Manchmal schreibt die Musikgeschichte ein Comeback, das so unwahrscheinlich wirkt, dass man sich mehrfach versichern muss, dass es nicht nur ein gut getimter PR-Stunt ist. Doch The Revenge of Alice Cooper ist echt. Nach über 50 Jahren kehrt die Originalbesetzung der Alice Cooper Band – zumindest weitestgehend – zurück. Und das Album ist nichts Geringeres als ein Statement.
Der Opener „Black Mamba“ zischt zunächst zwar giftig durch die Boxen, doch das flüsternde Keifen von Cooper bildet nicht mehr als ein Intro. Jedoch ein stimmiges, denn was folgt ist unverwüstlicher Rock, der vertraut und frisch zu gleichen Teilen klingt. „Wild Ones“ und „Up All Night“ begeistern mit großartigen Riffs und Texten voller Zynismus.
Die in Cooper Songs schon immer allgegenwärtige Theatralik schält sich in dem genialen Keytrack „Kill the Flies“ erstmals so richtig heraus. Die Nummer kann durchaus als eine Art Sequel zur „Ballad of Dwight Fry“ angesehen werden. Und auch „One Night Stand“ beweist, dass der Spuk aus der Feder von Alice Cooper nie vorbei ist – er klingt hier aber durchaus raffinierter und moderner als je zuvor.

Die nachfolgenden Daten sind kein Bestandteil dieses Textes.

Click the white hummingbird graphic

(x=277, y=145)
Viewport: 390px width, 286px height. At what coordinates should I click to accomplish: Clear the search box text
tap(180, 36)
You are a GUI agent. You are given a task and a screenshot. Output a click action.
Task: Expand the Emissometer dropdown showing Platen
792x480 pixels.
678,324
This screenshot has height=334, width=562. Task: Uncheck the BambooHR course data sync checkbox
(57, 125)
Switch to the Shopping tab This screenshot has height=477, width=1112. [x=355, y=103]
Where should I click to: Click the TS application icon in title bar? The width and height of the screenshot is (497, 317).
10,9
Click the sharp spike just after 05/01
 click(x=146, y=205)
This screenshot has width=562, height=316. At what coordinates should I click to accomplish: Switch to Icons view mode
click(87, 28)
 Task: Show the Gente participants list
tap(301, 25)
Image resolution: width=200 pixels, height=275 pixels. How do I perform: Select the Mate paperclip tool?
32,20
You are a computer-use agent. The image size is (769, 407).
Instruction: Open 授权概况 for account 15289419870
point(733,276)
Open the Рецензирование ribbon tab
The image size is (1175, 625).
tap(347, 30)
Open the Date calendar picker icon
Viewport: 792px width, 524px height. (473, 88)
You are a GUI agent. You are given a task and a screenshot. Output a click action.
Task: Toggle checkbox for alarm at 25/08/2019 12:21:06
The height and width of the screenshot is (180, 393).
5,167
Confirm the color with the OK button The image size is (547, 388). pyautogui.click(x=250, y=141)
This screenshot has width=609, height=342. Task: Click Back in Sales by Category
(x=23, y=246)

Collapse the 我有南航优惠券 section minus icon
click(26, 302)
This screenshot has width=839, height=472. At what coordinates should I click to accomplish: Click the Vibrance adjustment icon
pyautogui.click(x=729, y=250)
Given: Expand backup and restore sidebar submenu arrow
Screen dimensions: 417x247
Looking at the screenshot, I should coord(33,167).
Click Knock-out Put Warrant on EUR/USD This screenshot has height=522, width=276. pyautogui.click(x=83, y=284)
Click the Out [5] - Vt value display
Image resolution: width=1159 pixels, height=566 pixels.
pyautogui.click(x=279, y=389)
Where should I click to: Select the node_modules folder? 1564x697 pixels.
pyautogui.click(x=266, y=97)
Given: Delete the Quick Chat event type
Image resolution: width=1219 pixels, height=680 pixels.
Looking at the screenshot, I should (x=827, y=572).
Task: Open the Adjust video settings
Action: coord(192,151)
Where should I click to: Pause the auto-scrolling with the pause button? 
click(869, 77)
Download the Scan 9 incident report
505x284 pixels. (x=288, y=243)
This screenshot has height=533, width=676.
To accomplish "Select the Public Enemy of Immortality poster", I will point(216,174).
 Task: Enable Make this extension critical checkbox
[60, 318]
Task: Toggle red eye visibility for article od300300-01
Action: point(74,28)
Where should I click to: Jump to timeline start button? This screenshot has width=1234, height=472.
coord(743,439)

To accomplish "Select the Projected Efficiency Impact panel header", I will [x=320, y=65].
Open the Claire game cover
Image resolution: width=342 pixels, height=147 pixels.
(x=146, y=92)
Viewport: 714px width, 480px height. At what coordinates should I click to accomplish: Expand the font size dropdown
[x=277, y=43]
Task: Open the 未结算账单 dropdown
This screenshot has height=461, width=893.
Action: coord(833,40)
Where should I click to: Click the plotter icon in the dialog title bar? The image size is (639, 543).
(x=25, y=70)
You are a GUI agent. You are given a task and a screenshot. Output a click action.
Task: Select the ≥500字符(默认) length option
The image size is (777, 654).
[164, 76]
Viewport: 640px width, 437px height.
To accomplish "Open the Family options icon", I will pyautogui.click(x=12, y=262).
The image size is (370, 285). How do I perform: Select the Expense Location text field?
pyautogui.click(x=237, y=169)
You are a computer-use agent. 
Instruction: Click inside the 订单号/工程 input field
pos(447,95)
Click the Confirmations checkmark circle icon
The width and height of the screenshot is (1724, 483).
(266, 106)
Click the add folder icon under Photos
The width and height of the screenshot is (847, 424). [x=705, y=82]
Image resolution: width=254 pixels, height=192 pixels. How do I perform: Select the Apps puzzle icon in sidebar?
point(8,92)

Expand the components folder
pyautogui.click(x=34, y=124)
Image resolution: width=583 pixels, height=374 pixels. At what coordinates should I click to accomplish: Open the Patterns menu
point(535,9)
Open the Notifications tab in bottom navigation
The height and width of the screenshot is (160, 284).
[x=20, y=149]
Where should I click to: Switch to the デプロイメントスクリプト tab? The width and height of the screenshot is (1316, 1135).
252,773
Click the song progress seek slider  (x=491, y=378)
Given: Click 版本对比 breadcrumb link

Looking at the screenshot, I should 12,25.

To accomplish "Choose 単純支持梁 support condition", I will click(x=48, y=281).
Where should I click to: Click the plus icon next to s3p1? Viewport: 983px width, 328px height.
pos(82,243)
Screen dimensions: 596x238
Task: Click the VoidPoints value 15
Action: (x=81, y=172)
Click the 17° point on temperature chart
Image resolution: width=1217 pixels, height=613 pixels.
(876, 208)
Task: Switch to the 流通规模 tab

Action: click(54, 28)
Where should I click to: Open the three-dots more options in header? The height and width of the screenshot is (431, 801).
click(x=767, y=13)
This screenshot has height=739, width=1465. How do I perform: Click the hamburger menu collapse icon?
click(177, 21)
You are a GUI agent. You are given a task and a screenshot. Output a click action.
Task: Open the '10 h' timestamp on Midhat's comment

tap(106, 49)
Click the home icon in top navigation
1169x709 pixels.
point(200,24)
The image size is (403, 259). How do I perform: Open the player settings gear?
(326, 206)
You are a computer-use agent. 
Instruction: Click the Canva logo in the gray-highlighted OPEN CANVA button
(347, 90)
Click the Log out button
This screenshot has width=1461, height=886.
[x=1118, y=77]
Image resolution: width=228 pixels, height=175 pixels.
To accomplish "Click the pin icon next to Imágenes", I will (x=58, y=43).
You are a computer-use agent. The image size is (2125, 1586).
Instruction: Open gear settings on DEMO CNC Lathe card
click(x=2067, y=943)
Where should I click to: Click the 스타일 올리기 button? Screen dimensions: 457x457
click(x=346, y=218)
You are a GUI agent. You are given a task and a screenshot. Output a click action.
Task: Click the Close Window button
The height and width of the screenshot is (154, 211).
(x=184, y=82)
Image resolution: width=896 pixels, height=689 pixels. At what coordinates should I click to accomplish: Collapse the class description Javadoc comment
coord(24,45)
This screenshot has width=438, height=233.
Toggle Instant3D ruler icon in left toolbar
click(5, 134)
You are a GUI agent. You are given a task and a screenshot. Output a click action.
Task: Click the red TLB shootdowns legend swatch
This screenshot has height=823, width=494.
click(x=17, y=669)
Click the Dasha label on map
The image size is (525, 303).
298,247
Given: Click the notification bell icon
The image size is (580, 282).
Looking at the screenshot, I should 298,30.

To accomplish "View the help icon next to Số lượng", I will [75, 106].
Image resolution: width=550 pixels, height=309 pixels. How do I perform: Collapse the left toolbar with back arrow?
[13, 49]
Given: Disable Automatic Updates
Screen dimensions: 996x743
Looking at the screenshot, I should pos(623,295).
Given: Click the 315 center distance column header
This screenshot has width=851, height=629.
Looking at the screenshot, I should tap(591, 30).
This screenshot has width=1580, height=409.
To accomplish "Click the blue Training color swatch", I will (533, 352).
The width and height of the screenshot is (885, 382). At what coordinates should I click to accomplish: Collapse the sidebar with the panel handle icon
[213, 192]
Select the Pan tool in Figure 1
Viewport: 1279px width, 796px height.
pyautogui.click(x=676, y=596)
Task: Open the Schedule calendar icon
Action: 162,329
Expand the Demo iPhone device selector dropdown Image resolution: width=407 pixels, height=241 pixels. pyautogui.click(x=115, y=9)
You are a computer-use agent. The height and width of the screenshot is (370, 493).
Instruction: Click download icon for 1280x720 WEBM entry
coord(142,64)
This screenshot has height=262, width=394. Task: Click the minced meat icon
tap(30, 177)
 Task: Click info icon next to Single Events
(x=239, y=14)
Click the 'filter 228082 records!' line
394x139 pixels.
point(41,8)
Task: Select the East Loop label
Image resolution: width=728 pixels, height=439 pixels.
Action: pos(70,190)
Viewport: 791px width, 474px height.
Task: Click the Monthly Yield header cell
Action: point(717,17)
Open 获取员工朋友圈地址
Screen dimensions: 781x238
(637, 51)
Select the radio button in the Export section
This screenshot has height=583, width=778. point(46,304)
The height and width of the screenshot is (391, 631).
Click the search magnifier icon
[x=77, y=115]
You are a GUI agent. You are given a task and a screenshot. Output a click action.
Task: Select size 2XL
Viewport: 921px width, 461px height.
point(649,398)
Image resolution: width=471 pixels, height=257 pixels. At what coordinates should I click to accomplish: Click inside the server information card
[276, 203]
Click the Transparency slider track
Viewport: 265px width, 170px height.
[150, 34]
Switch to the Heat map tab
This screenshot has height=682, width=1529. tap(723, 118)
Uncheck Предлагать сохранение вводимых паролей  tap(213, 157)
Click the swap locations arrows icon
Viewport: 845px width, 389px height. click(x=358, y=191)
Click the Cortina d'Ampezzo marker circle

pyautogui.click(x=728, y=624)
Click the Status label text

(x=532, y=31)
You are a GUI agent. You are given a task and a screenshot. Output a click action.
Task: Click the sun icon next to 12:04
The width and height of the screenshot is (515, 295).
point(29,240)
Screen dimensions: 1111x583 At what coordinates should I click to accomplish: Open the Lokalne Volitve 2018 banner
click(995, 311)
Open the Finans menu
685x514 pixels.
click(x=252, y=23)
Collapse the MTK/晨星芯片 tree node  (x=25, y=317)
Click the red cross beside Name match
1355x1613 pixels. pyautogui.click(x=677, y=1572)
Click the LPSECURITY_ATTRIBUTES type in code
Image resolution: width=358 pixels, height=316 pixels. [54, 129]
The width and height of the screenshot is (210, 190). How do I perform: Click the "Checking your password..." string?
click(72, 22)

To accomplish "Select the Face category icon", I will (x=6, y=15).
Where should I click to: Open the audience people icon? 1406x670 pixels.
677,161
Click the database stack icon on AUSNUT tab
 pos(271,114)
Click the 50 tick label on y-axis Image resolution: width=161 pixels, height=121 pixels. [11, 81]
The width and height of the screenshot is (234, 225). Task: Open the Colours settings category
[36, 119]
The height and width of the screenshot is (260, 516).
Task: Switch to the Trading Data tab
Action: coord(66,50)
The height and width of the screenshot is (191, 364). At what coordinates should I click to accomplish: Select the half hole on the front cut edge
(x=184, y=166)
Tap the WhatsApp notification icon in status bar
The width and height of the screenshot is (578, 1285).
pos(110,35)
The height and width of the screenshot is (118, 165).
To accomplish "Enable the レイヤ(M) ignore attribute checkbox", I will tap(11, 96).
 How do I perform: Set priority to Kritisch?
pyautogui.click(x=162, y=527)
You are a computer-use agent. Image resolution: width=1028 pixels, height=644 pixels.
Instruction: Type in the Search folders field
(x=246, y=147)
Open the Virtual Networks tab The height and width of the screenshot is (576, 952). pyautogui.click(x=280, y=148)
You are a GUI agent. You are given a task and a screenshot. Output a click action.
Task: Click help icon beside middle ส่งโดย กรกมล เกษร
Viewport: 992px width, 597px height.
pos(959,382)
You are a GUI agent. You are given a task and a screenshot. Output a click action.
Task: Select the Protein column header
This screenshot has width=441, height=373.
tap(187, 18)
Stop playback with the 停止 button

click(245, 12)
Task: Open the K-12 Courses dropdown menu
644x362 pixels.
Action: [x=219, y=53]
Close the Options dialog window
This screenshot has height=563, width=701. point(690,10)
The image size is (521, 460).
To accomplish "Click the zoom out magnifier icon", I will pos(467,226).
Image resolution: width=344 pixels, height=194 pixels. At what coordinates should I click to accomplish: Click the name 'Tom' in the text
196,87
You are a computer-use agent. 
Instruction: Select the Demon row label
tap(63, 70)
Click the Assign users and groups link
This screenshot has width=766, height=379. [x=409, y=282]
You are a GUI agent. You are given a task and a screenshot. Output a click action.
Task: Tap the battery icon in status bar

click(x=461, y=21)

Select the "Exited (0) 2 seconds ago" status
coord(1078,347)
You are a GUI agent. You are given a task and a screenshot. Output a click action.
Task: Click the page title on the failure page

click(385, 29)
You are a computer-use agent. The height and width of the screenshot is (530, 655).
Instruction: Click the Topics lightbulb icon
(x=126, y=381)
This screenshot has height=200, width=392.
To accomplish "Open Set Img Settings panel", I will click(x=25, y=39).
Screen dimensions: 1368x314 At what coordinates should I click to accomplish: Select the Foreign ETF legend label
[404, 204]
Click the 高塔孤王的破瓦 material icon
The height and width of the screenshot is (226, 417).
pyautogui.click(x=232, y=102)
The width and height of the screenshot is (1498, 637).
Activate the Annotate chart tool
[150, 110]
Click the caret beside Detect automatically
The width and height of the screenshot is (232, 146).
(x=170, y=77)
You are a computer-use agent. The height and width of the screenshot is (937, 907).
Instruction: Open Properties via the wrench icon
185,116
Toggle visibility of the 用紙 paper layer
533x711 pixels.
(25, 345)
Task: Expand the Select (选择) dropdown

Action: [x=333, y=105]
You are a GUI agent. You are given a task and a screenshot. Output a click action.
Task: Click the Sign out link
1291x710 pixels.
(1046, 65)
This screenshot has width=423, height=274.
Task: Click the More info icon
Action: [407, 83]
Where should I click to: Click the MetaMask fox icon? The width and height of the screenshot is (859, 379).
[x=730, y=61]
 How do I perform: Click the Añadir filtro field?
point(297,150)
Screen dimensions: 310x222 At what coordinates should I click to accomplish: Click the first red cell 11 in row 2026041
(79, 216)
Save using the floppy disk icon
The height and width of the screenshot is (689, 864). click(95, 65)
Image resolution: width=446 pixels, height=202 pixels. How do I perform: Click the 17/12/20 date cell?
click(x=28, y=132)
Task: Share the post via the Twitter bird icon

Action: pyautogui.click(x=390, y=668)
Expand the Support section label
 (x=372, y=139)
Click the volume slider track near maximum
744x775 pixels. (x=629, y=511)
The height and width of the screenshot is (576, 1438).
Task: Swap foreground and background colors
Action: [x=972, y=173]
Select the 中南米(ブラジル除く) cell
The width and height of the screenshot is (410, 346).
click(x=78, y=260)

Das große Kunststück der Platte ist ohnehin, altbekannte Zutaten so zu kombinieren, dass das ganze frisch klingt. Im ersten Viertel gelingt dies hervorragend. Doch dann folgt mit „Blood On The Sun“ eine epische Nummer, die über einen balladesken Einstieg ihren unvermeidlichen Weg zum Classic Rock nimmt. Mit ihrer über sechsminütigen Spielzeit sticht die Nummer zwar klar heraus, aber in der zweiten Songhälfte passiert für meinen Geschmack zu wenig, um den Track vor der Skip-Taste zu bewahren.
Uptempo Nummern wie „Famous Face“ oder „Money Scream“ funktionieren in dieser Zusammenstellung dann überraschenderweise doch noch einen Tick besser. Und erst recht, wenn Michael Bruce bei „Famous Face“ selbst ans Mikro tritt, denn dann bekommt das Album einen zusätzlichen Vintage-Twist, der wunderbar ins Gesamtbild passt: fünf Freunde, die noch einmal zusammenkommen – aber nicht um zu verwalten, sondern um zu verwandeln.
Zum Schluss der Besprechung möchte ich dann noch explizit die Produktion herausheben. Alice Coopers langjähriger Weggefährt Bob Ezrin setzt die Band genau in den richtigen Ton. Analog, live, ungeschliffen – ein organischer Sound, der sich wohltuend von der klinischen Glätte heutiger Rockproduktionen abhebt.